▶ **ASSIGNMENT**
Tally the lines of the records below that include the word "khấu", and write down only that tally.
#### SUPPLIED DATA ####
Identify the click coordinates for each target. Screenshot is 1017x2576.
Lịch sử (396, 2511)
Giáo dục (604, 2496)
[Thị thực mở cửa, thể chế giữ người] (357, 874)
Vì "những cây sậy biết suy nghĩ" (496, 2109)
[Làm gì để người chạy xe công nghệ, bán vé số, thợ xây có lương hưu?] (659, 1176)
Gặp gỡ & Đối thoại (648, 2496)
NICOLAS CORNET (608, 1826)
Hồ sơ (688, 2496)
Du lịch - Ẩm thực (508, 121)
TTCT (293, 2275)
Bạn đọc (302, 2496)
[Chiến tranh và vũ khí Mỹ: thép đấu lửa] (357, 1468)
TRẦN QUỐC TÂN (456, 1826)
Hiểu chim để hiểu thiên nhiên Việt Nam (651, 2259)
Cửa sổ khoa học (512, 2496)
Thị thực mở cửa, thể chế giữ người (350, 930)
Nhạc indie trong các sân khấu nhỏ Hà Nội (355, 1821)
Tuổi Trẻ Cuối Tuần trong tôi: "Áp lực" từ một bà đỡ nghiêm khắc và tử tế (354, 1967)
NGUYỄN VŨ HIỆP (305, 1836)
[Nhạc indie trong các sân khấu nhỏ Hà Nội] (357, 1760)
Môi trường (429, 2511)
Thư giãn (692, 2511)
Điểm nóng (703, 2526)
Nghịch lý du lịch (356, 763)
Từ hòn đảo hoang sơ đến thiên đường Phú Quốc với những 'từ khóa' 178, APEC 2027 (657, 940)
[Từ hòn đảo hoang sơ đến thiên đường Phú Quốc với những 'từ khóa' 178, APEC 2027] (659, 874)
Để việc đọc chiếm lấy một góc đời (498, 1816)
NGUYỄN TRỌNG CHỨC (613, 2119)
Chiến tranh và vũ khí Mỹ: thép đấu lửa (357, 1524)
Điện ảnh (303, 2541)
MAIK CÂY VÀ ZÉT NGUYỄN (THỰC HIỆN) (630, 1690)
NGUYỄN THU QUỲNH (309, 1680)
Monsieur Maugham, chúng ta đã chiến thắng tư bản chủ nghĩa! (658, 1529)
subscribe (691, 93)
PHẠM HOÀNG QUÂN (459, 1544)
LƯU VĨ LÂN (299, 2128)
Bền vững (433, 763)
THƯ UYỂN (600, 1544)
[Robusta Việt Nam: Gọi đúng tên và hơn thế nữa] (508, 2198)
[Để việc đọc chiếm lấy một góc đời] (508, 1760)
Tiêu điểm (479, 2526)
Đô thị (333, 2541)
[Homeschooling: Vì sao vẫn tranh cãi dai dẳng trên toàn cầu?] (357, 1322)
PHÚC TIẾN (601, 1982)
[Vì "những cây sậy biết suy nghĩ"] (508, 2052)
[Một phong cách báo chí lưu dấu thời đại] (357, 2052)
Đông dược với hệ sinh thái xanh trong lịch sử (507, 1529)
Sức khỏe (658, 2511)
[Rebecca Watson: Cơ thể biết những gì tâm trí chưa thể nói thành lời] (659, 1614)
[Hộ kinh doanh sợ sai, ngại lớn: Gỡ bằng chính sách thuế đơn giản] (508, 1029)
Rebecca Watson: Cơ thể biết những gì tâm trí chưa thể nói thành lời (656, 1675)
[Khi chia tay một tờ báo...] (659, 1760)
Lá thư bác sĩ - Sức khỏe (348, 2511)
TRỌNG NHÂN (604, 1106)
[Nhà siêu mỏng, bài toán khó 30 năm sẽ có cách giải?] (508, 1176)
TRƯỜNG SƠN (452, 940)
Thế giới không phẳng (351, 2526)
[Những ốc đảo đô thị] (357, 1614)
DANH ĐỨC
####
▶ **ANSWER TO THE EXERCISE**
2